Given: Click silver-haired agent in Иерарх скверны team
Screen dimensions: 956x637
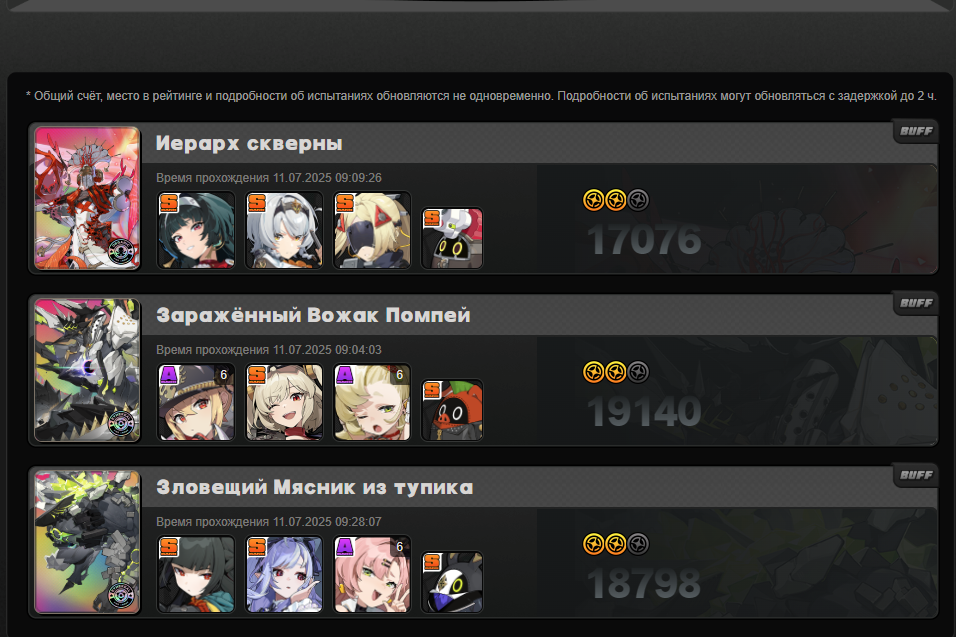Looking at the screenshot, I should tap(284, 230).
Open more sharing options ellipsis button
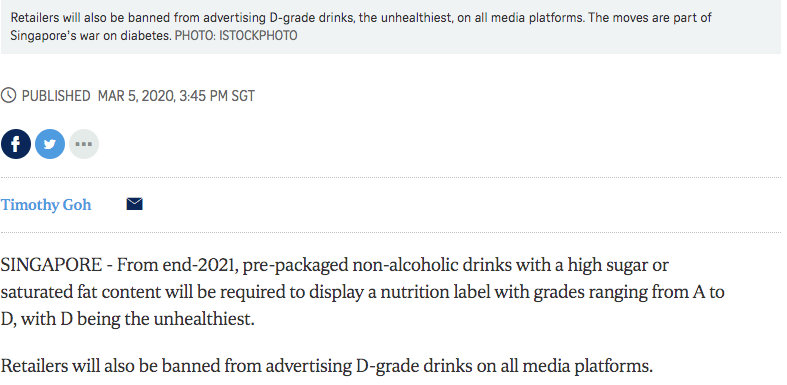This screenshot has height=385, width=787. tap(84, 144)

** Your objective **
Retype each entry above character for character; pictures stay out.

** Solution for this task **
Given: Click silver-haired agent in Иерарх скверны team
Screen dimensions: 956x637
Looking at the screenshot, I should tap(284, 230).
Open more sharing options ellipsis button
This screenshot has height=385, width=787. tap(84, 144)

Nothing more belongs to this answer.